Poza Rica.- Un sacerdote y unas cuantas personas recorrieron las calles del fraccionamiento Las Gaviotas durante un atípico Viernes Santo. Sin los cientos de peregrinos que cada año siguen los pasos del Calvario de Jesús, y con las oraciones interrumpidas por cada estación, celebraron el Viernes Santo.

Para poder celebrarse, a diferencia de otras liturgias de Semana Santa que fueron suspendidas, esta tuvo que seguir las limitaciones impuestas para evitar la propagación de la COVID-19, por lo tanto quienes fueron a este recorrido guardaron la sana distancia, que es una de las prioridades de las autoridades sanitarias.

El sacerdote se paró en cada una de las estaciones del fraccionamiento Las Gaviotas, que eran las casas de los ciudadanos, quienes ya tenían lista una mesa con tela morada y blanca, en donde el sacerdote leía las plegarias que se dijeron en el viacrucis original en la tierra de Judea.

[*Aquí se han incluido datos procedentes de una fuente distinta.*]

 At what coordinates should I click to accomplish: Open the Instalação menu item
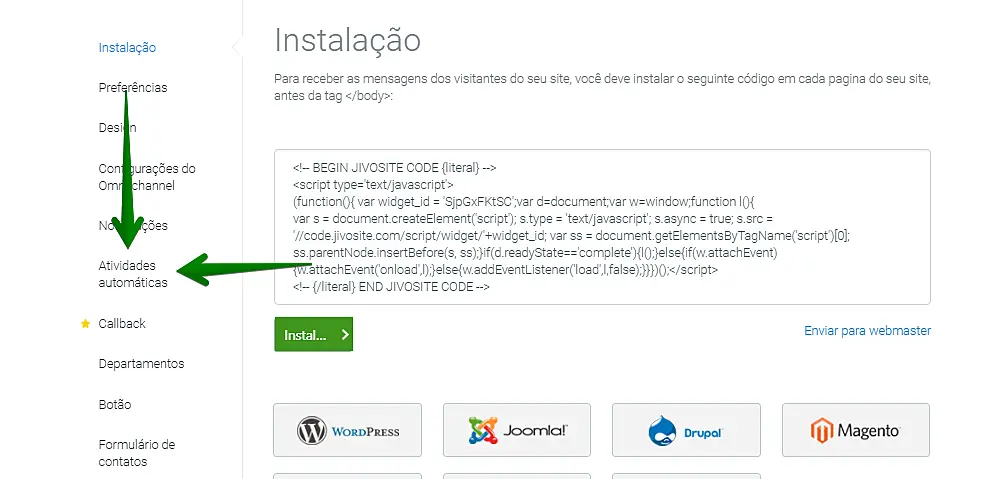coord(127,47)
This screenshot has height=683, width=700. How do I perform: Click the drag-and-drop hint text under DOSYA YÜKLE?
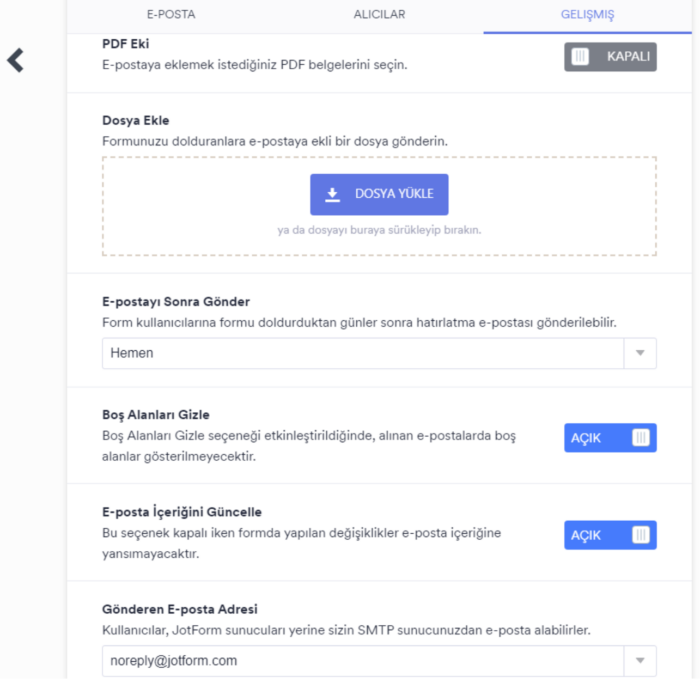pyautogui.click(x=379, y=230)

«Si bien hoy es Viernes Santo, sabemos que hay una pandemia afectando a todo el mundo, así que tenemos que respetar las restricciones que son para la buena salud de la población», recordó el sacerdote.

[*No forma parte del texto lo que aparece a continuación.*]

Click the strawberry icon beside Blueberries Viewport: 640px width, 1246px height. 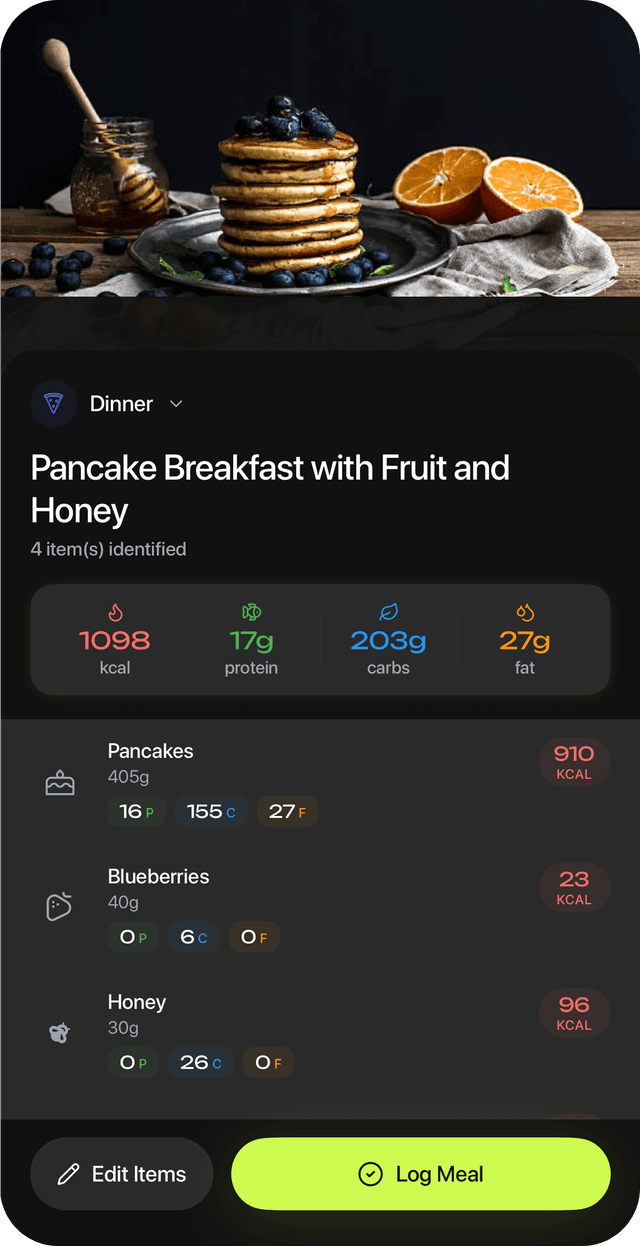click(60, 906)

Y en este sentido, comparó La Pasión de Jesús con el rezo de hoy para «transmitir a Dios la situación que atraviesa el mundo, la ansiedad, el miedo y el sufrimiento».

En la Iglesia del Espíritu Santo, en la colonia 27 de Septiembre, también hubo un viacrucis simbólico, con el fin de recordar La Vida, Pasión y Muerte de Jesucristo, El Hijo del Hombre.